Although quite modest in length, the proposal sits at the intersection of criminal law, financial regulation, and emerging technology policy. If enacted, it would mark one of Congress’s clearest efforts to date to draw a line between writing code and operating a financial intermediary. (The official text of the legislation does not appear yet on Congress.gov but has been reported on other websites).
The Legal Backdrop: Section 1960 and “Regulation by Prosecution”
At the heart of the Blockchain Development Act is Section 1960 of the U.S. Criminal Code, a statute originally designed to target traditional money services businesses—entities that receive, hold, and transmit funds on behalf of customers—that operated without proper licensing.

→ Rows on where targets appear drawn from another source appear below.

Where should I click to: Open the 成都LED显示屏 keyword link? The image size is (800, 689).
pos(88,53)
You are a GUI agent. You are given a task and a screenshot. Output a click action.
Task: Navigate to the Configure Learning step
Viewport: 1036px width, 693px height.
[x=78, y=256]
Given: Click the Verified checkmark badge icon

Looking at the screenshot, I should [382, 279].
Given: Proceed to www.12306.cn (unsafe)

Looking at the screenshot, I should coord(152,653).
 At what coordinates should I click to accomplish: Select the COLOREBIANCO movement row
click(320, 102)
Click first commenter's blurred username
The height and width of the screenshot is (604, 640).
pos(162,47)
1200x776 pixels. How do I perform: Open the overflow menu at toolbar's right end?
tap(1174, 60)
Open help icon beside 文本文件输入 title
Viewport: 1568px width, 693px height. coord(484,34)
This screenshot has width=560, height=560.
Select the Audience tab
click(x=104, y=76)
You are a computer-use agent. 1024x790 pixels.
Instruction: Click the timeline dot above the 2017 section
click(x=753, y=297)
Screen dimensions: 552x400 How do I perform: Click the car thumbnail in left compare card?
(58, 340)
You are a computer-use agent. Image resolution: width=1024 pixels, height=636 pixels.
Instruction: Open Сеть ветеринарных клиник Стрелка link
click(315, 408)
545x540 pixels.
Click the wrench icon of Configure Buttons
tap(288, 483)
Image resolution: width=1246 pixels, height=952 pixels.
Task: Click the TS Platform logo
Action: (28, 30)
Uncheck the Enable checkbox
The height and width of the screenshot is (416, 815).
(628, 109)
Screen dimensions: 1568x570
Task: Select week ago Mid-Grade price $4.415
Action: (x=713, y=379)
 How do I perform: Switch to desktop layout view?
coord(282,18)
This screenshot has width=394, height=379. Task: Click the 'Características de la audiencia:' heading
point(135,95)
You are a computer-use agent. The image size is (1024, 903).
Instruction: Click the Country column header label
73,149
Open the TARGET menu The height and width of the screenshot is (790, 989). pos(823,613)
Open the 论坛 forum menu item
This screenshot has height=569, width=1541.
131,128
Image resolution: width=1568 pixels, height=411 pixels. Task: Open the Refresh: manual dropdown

High‑profile prosecutions—including those involving Tornado Cash and Samourai Wallet—have intensified debate over whether software development alone can trigger criminal liability when developers do not custody assets, execute transactions, or exercise control over users’ funds. Industry groups have described this approach as “regulation by prosecution.” This “developer-as-transmitter” theory created a chilling effect: if writing code that someone else uses for a transaction makes you a felon, why build in the United States?
What the Blockchain Development Act Actually Does
To be clear, the Blockchain Development Act does not create a broad safe harbor for all blockchain activity. Instead, it seeks to codify a common-sense distinction: Control matters. Thus, the bill proposes an amendment to the definition in Section 1960(a) to add the underlined words: “(a) Whoever knowingly exercises control over currency, funds, or other value that substitutes for currency, and conducts, controls, manages, supervises, directs, or owns all or part of an unlicensed money transmitting business, shall be fined in accordance with this title or imprisoned not more than 5 years, or both.”
Co-sponsor Rep. Cline said the following on X: “For too long, federal overreach has blurred the line between bad actors and the innovators building next-generation technology. This bipartisan bill restores needed clarity by protecting developers who don’t control customer funds, while ensuring law enforcement can continue to target real criminals. The bill has strong support from the DeFi Education Fund (see their blog post) and, reportedly, from the Blockchain Association as well.
Next Steps
The Bill (HR 7332) was referred to the House Committee on the Judiciary, as of February 26, 2026. It should also be noted that Senators Lummis (R-WY) and Wyden (D-OR) introduced the Blockchain Regulatory Certainty Act of 2026 (S. 3611) in January 2026. Like the House bill, this bipartisan legislation clarifies that blockchain developers and service providers who do not control user funds are not money transmitters under federal law, and establishes a clear federal standard exempting “non-controlling developers”—those who write code or maintain infrastructure but do not have the unilateral ability to execute transactions—from the licensing requirements of Section 1960. The Senate bill has been referred to the Committee on Banking, Housing, and Urban Affairs.
By clarifying the scope of Section 1960, the Blockchain Development Act attempts to realign criminal law with technological reality and long‑standing regulatory principles. For developers, firms, and policymakers alike, it represents an important step toward replacing uncertainty with statutory clarity—and toward deciding whether the next generation of financial infrastructure will be built in the United States or elsewhere.